On the way to a 22-point win and a 2-0 series lead, Antetokounmpo opened the game by driving through the Toronto Raptors’ defense, rebounding his own missed shot and powerfully slamming home the basketball. Twenty-seven seconds later, he dunked again and the Bucks were on their way to a wire-to-wire blowout win.
“I think it definitely set the tone,” he said that night. “That's what I tried to do. I know every night when the game starts, my teammates are looking at me as a leader of the team.”
As their season closed Saturday in a Game 6 loss in Toronto, his teammates again had their eyes on their leader, this time with him getting up and walking off the podium before Khris Middleton could finish answering a question.
It was a bad look, the likely MVP of the NBA getting up and bolting in the aftermath of defeat. That he was even up there was a bit of a surprise. After the Bucks’ previous three losses, Antetokounmpo refused to speak at the postgame podium as players of his stature do, instead speaking from inside the team’s locker room.
It’s a sour ending for Antetokounmpo, a player who still has room to grow on the court, showing that there’s still work to be done off of it.
He’s still relatively new to this level of attention and still learning to fully harness a skill set and drive that will almost certainly make him the best player in the world at some point in his career — probably quicker than expected.
He’s as long as Shaquille O’Neal was wide, a player who can move with force and agility, the rare combination of a dominant scorer and a defensive stopper. Coaches rave about his work ethic, his drive to be great. Teammates marvel at how clear the paths are for Antetokounmpo to become better.
Antetokounmpo has two years left before he’s a free agent — and he’s eligible for a super-max extension following next season. Players of his caliber don’t usually stay in places like Milwaukee and teams around the NBA have already begun to set their rosters with an eye toward his free agency.
He’s great today and maybe he’ll be the greatest in the near future.
“I will say Giannis is going to get better,” Bucks coach Mike Budenholzer said after the Game 6 loss. “I like to think for us and to be excited about his future at 24 — I mean, it's just the easy narrative that this is part of Giannis' [growth]. But I think the thing that makes Giannis unique and exciting is in our minds, we feel like he's going to get a lot better. At 24 some guys are — I don't want to say they are who they are — and some of the great ones at 24 were the same at 30 and 32 and so on and so forth. Giannis, we feel like, has got a lot of room to grow.”
An average three-point shooter in the NBA made 35.5% from deep. Antetokounmpo made 25.6% of his in the regular season and 32.7% in the playoffs. That’s the most obvious space where Antetokounmpo can grow.
He’ll benefit from his experiences against Kawhi Leonard and the Raptors, too.

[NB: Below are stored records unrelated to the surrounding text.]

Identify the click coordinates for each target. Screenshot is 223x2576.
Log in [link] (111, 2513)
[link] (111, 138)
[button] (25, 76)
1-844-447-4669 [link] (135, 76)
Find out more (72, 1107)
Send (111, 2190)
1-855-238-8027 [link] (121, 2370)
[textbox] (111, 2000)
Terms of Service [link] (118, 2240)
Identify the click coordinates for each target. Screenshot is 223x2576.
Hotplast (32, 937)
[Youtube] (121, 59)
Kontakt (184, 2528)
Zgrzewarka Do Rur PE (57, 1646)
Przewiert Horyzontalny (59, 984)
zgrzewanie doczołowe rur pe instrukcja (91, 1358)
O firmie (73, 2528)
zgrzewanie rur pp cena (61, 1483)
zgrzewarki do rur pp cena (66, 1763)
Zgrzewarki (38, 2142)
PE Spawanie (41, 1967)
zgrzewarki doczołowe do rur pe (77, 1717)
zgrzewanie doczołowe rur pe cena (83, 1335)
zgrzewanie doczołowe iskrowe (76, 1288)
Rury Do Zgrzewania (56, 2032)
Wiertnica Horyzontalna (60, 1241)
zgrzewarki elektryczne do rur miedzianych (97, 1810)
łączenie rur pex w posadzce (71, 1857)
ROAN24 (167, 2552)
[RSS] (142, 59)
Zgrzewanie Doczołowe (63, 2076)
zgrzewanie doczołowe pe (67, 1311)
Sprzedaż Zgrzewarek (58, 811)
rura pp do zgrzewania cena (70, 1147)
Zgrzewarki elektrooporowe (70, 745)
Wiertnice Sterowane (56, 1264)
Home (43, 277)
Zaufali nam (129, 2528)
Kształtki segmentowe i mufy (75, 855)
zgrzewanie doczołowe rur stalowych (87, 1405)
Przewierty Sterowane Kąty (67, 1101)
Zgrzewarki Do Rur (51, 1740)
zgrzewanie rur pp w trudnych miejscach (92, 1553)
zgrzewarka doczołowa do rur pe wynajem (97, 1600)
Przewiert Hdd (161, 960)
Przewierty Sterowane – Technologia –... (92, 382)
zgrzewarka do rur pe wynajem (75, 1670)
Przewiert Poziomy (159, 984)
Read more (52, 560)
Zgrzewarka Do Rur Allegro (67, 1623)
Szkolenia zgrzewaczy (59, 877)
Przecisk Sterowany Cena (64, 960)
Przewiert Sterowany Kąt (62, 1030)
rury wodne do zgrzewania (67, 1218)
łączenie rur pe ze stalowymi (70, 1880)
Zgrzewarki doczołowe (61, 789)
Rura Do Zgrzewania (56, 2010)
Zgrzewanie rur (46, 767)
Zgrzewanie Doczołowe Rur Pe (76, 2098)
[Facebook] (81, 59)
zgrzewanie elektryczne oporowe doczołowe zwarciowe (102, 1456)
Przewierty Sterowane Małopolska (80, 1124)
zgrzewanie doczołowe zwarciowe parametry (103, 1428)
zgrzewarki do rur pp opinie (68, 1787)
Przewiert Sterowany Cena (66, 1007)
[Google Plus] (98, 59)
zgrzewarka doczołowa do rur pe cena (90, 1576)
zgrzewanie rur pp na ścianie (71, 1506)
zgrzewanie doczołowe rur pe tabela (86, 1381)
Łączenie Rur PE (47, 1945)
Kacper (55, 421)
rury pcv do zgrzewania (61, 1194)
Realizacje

“Obviously when you're up 2-0, that doesn't mean nothing. You've got to learn how to come out and close out games, especially after Game 3,” Antetokounmpo said. “We've got to get better as a team, and we've got to get better individually. I think it's just the start of a long journey. We're going to get better. We're going to come back next year and believe in who we are, believe in what we've built this year and hopefully we can be in the same situation and be the ones moving forward.”
If they get in this situation again, Antetokounmpo will have to be even better. The defensive force he played with in Game 6, when he erased shots at the rim by the Raptors brave enough to test him, that has to be done more consistently.
He has to be more comfortable at the free-throw line when the stakes are highest. It was unusual to see someone with such long arms short-arm almost every one of his shots from the line over the final four games of the series, when he made only 17 of 36 free throws.
He’s got to make more big plays in big moments, like Leonard, who has already played in and won the NBA Finals trophy.
“You can tell,” Antetokounmpo said of Leonard’s experiences. “You can tell from the way he was playing. And not just in this series; in the previous series also. The way he plays, he has so much patience. He knows what he's going to do. He has confidence in himself. And he has the experience. He's been here before.”
Budenholzer is right — this being a step along the way for Antetokounmpo is the easy narrative. But it’s a step so many other greats had to take, whether it was LeBron James running into the Boston Celtics or Michael Jordan ramming heads with the Detroit Pistons.